Collected data entries:

•••

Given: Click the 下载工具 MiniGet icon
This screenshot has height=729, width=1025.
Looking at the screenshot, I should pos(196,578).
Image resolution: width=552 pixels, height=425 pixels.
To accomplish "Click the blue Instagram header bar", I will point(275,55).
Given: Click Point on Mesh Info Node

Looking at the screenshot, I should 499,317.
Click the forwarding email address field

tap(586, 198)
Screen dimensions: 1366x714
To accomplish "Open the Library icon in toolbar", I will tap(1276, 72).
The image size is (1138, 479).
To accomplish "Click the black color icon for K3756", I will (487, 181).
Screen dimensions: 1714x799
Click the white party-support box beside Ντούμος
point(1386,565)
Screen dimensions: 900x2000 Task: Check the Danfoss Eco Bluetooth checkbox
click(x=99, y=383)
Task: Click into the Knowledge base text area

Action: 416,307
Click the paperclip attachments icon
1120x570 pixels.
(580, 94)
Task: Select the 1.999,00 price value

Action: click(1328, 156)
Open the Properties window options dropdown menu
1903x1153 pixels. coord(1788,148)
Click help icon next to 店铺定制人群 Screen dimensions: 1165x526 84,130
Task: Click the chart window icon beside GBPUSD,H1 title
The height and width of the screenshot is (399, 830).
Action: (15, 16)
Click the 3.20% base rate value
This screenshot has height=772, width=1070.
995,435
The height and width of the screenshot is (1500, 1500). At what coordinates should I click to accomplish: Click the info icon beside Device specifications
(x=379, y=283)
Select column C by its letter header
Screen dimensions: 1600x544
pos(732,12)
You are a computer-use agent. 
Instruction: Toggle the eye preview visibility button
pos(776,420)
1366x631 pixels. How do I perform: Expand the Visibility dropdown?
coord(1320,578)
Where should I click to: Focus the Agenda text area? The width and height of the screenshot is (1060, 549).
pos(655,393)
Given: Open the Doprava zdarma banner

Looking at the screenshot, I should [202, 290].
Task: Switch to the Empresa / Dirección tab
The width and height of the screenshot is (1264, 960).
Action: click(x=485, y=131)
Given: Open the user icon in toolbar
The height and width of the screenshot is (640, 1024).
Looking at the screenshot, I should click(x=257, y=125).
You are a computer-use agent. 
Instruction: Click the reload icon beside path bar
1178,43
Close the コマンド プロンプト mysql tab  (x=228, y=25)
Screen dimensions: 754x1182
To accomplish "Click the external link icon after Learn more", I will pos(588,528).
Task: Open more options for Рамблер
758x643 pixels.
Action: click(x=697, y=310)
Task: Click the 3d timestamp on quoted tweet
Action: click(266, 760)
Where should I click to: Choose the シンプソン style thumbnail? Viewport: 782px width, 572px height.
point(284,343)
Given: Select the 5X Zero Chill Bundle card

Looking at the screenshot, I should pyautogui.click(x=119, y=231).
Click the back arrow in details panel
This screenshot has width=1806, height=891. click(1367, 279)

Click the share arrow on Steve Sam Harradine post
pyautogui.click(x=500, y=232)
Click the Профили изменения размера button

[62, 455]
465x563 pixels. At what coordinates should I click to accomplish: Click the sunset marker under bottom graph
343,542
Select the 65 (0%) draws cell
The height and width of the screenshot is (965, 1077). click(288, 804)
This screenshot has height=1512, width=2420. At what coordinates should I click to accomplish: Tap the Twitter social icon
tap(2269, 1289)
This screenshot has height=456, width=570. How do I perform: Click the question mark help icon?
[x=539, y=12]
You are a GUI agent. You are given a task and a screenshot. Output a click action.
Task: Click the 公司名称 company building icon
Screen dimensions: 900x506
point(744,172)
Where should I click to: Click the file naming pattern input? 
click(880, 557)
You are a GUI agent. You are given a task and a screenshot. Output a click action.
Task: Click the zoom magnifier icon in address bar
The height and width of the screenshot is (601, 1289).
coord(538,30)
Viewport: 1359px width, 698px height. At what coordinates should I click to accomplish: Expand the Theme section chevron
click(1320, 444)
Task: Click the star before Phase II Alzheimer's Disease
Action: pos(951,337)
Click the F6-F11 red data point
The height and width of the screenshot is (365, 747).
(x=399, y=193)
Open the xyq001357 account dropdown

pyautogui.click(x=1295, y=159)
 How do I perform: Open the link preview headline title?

•••

> _WORK TO BE COMPLETED_:
Nothing should be changed: write out all of the data as is.

> _ANSWER BOX_:
Given: Click the 下载工具 MiniGet icon
This screenshot has height=729, width=1025.
Looking at the screenshot, I should pos(196,578).
Image resolution: width=552 pixels, height=425 pixels.
To accomplish "Click the blue Instagram header bar", I will point(275,55).
Given: Click Point on Mesh Info Node

Looking at the screenshot, I should 499,317.
Click the forwarding email address field

tap(586, 198)
Screen dimensions: 1366x714
To accomplish "Open the Library icon in toolbar", I will tap(1276, 72).
The image size is (1138, 479).
To accomplish "Click the black color icon for K3756", I will (487, 181).
Screen dimensions: 1714x799
Click the white party-support box beside Ντούμος
point(1386,565)
Screen dimensions: 900x2000 Task: Check the Danfoss Eco Bluetooth checkbox
click(x=99, y=383)
Task: Click into the Knowledge base text area

Action: 416,307
Click the paperclip attachments icon
1120x570 pixels.
(580, 94)
Task: Select the 1.999,00 price value

Action: click(1328, 156)
Open the Properties window options dropdown menu
1903x1153 pixels. coord(1788,148)
Click help icon next to 店铺定制人群 Screen dimensions: 1165x526 84,130
Task: Click the chart window icon beside GBPUSD,H1 title
The height and width of the screenshot is (399, 830).
Action: (15, 16)
Click the 3.20% base rate value
This screenshot has height=772, width=1070.
995,435
The height and width of the screenshot is (1500, 1500). At what coordinates should I click to accomplish: Click the info icon beside Device specifications
(x=379, y=283)
Select column C by its letter header
Screen dimensions: 1600x544
pos(732,12)
You are a computer-use agent. 
Instruction: Toggle the eye preview visibility button
pos(776,420)
1366x631 pixels. How do I perform: Expand the Visibility dropdown?
coord(1320,578)
Where should I click to: Focus the Agenda text area? The width and height of the screenshot is (1060, 549).
pos(655,393)
Given: Open the Doprava zdarma banner

Looking at the screenshot, I should [202, 290].
Task: Switch to the Empresa / Dirección tab
The width and height of the screenshot is (1264, 960).
Action: click(x=485, y=131)
Given: Open the user icon in toolbar
The height and width of the screenshot is (640, 1024).
Looking at the screenshot, I should click(x=257, y=125).
You are a computer-use agent. 
Instruction: Click the reload icon beside path bar
1178,43
Close the コマンド プロンプト mysql tab  (x=228, y=25)
Screen dimensions: 754x1182
To accomplish "Click the external link icon after Learn more", I will pos(588,528).
Task: Open more options for Рамблер
758x643 pixels.
Action: click(x=697, y=310)
Task: Click the 3d timestamp on quoted tweet
Action: click(266, 760)
Where should I click to: Choose the シンプソン style thumbnail? Viewport: 782px width, 572px height.
point(284,343)
Given: Select the 5X Zero Chill Bundle card

Looking at the screenshot, I should pyautogui.click(x=119, y=231).
Click the back arrow in details panel
This screenshot has width=1806, height=891. click(1367, 279)

Click the share arrow on Steve Sam Harradine post
pyautogui.click(x=500, y=232)
Click the Профили изменения размера button

[62, 455]
465x563 pixels. At what coordinates should I click to accomplish: Click the sunset marker under bottom graph
343,542
Select the 65 (0%) draws cell
The height and width of the screenshot is (965, 1077). click(288, 804)
This screenshot has height=1512, width=2420. At what coordinates should I click to accomplish: Tap the Twitter social icon
tap(2269, 1289)
This screenshot has height=456, width=570. How do I perform: Click the question mark help icon?
[x=539, y=12]
You are a GUI agent. You are given a task and a screenshot. Output a click action.
Task: Click the 公司名称 company building icon
Screen dimensions: 900x506
point(744,172)
Where should I click to: Click the file naming pattern input? 
click(880, 557)
You are a GUI agent. You are given a task and a screenshot. Output a click action.
Task: Click the zoom magnifier icon in address bar
The height and width of the screenshot is (601, 1289).
coord(538,30)
Viewport: 1359px width, 698px height. At what coordinates should I click to accomplish: Expand the Theme section chevron
click(1320, 444)
Task: Click the star before Phase II Alzheimer's Disease
Action: pos(951,337)
Click the F6-F11 red data point
The height and width of the screenshot is (365, 747).
(x=399, y=193)
Open the xyq001357 account dropdown

pyautogui.click(x=1295, y=159)
 How do I perform: Open the link preview headline title?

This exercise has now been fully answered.